▶ [Source extract]:
_ _ _ _

Devon Energy Corp. CEO Dave Hager warned Wednesday that a proposal pushed by some Democratic presidential candidates to ban drilling on federal lands would harm U.S. communities that benefit from oil and gas drilling and impact the broader economy because of “an inevitable spike” in energy costs.

Hager and his management team shared third quarter results during a conference call, highlighting strengthening Lower 48 production in particular from the Permian Basin. However, in addition to showcasing the exploration and production activity, Hager took aim at a call by some Democrats, who are advocating drilling bans on federal land if elected.

Proposals to ban drilling is “campaign rhetoric” that “is fraught with serious economic ramifications,” Hager said. There are likely “substantial obstacles…for such an idea to be enacted into law.”

Around 20% of Devon’s Lower 48 leasehold is on federal land. In the Powder River Basin (PRB), nearly 60% of net operating area is on federal land. In the Permian Delaware sub-basin, roughly half of the acreage is federal, while Eagle Ford Shale assets are “almost entirely on private lands,” he said.

Devon already has done “a lot of background legal work” around such a proposal, which is “really fraught with serious legal ramifications in the ability to enact on a short-term basis. I think even more importantly obviously, we just think it is going to unfairly harm the communities where we work,” Hager said.

The demand for oil and gas is not going to change, ban or no ban, he noted.

_ _ _ _

▶ [Work required]:
According to the drilling-ban article, roughly what share of Devon's Permian Delaware sub-basin acreage is on federal land? The records are not required for this task.

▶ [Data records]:

_ _ _ _

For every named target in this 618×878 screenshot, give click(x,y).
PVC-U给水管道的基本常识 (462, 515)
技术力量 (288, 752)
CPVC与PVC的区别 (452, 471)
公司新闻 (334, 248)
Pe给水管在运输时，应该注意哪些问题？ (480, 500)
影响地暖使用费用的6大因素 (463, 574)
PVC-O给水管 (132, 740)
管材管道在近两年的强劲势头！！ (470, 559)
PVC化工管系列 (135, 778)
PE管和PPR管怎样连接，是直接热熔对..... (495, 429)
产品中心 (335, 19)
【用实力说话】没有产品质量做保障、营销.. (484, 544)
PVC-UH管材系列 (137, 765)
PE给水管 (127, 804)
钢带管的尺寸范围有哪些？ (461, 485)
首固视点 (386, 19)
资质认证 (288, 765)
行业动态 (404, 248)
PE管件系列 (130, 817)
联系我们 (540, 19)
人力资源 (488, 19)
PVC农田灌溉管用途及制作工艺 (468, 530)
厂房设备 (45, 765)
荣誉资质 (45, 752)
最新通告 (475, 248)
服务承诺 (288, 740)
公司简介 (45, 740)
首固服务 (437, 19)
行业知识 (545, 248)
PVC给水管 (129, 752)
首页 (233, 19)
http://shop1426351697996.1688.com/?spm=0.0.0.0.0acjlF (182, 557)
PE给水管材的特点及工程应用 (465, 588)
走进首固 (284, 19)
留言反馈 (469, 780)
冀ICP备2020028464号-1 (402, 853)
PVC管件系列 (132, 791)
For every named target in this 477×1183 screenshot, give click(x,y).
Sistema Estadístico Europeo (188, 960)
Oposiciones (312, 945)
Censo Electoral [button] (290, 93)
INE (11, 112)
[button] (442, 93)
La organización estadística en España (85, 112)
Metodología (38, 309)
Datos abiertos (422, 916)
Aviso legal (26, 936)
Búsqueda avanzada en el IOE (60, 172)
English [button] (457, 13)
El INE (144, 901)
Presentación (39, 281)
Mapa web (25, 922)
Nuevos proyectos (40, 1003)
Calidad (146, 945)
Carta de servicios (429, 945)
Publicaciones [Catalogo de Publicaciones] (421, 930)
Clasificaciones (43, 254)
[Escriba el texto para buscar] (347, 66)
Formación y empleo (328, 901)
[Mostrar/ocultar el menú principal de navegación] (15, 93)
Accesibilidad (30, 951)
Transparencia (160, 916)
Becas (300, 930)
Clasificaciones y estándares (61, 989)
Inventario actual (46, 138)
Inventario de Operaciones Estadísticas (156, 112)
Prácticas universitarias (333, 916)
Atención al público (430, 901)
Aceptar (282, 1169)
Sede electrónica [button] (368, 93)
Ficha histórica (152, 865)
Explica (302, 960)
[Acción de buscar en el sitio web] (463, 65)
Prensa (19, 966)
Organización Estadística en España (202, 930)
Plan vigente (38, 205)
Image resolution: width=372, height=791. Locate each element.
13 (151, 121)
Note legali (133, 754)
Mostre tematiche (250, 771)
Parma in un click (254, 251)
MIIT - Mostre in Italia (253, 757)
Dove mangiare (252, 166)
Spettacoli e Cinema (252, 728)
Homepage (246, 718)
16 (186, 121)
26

_ _ _ _

▶ [The output]:
Roughly half.